Problem details: Duplicate the part of the records that opens with the line containing "The width and height of the screenshot is (879, 728)." and closes with the line containing "click(x=418, y=133)", copying only those lines, both ends included.

Supplied entries:

------

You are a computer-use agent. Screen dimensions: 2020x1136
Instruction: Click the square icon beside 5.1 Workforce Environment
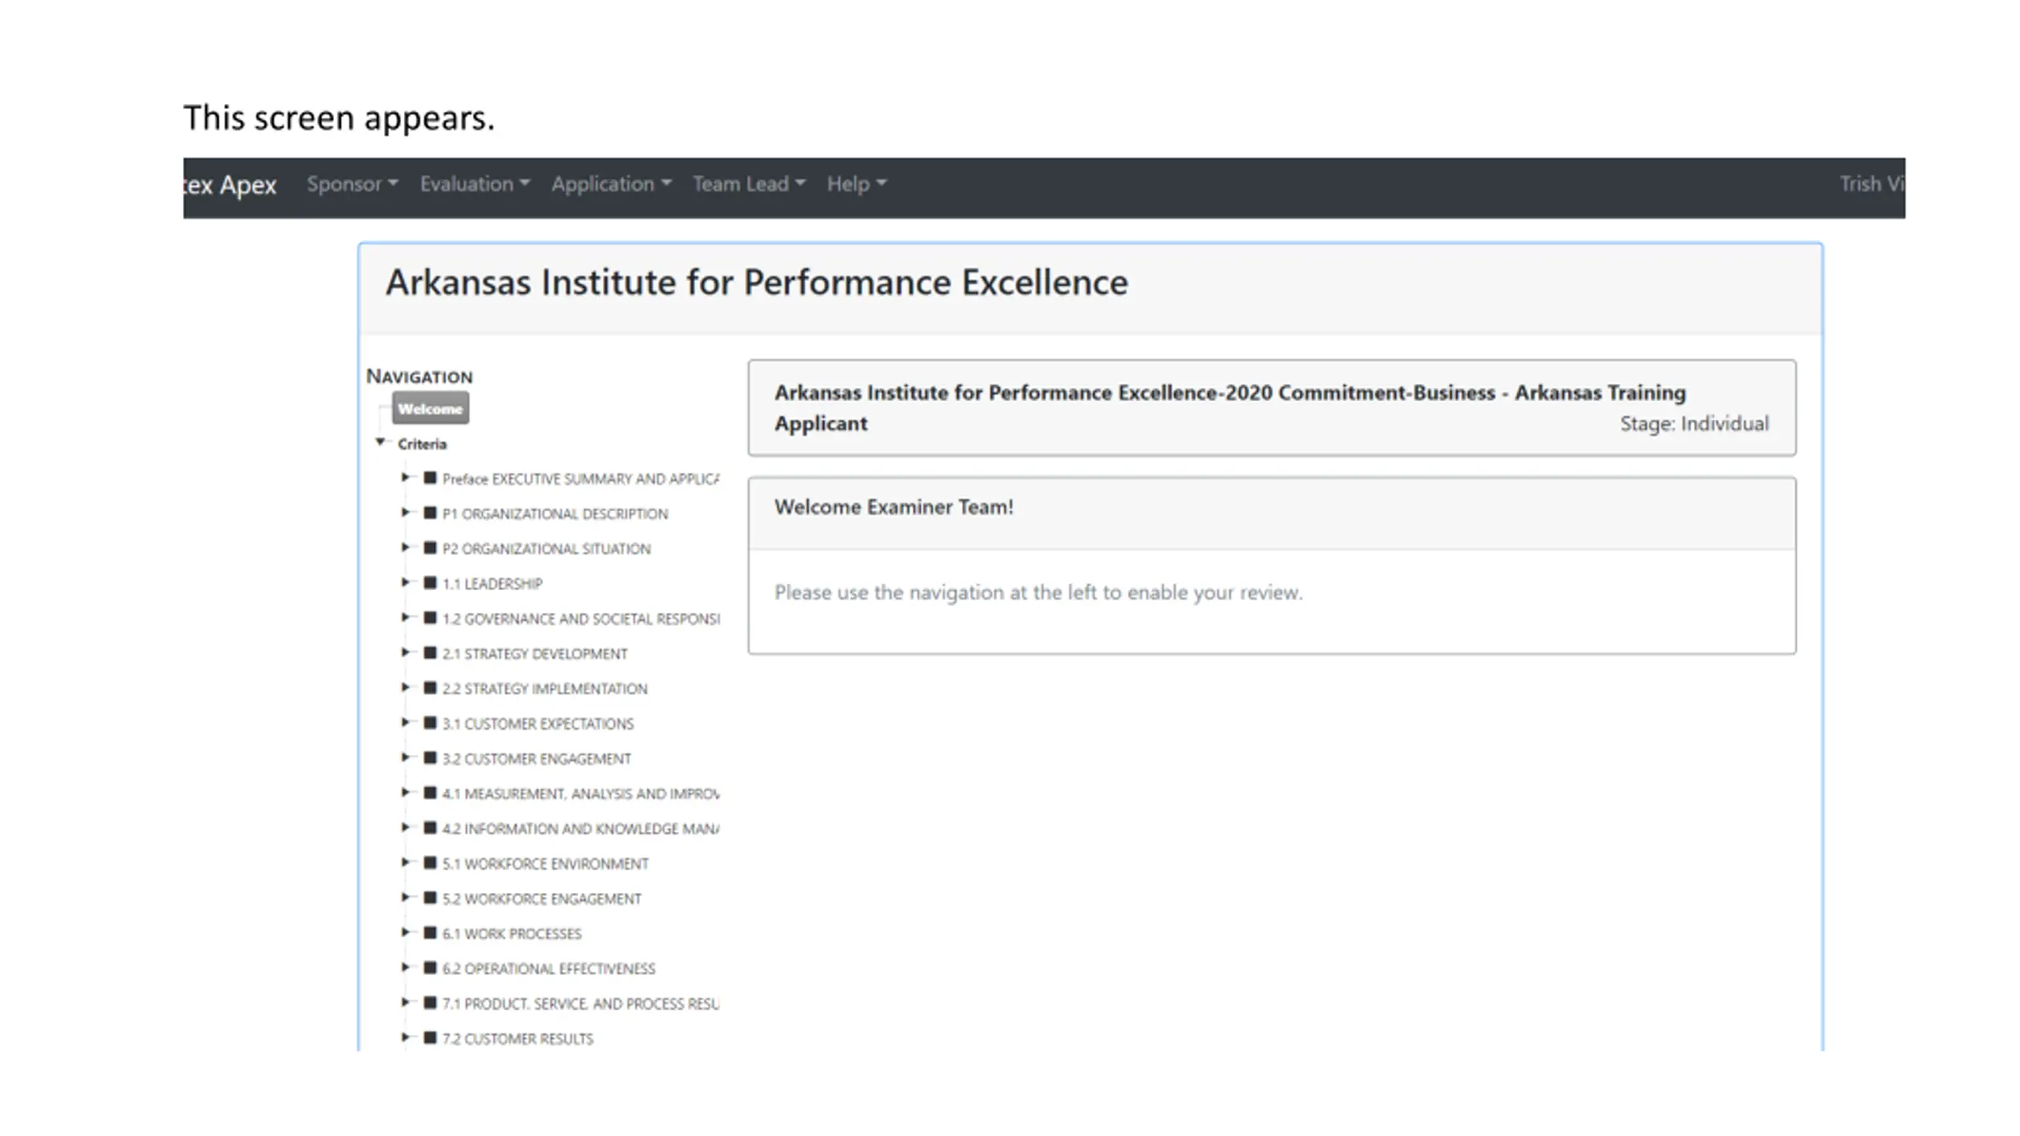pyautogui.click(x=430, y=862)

------

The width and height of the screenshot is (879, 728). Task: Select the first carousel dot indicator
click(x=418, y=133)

------

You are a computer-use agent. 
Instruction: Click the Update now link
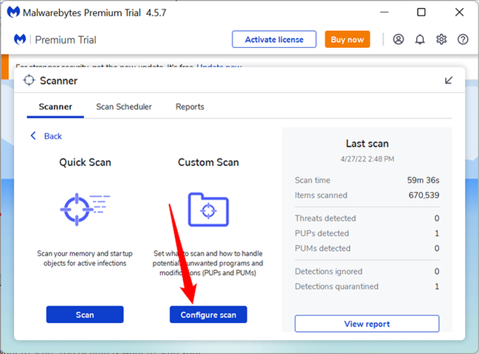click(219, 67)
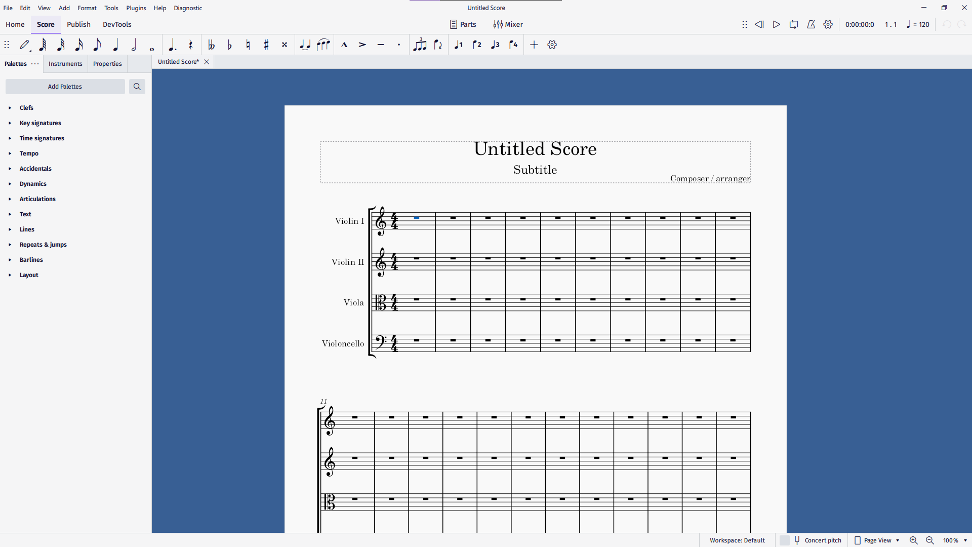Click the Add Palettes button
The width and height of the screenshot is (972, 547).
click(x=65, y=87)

------

Response to the exercise:
The width and height of the screenshot is (879, 728). Task: Select the first carousel dot indicator
click(x=418, y=133)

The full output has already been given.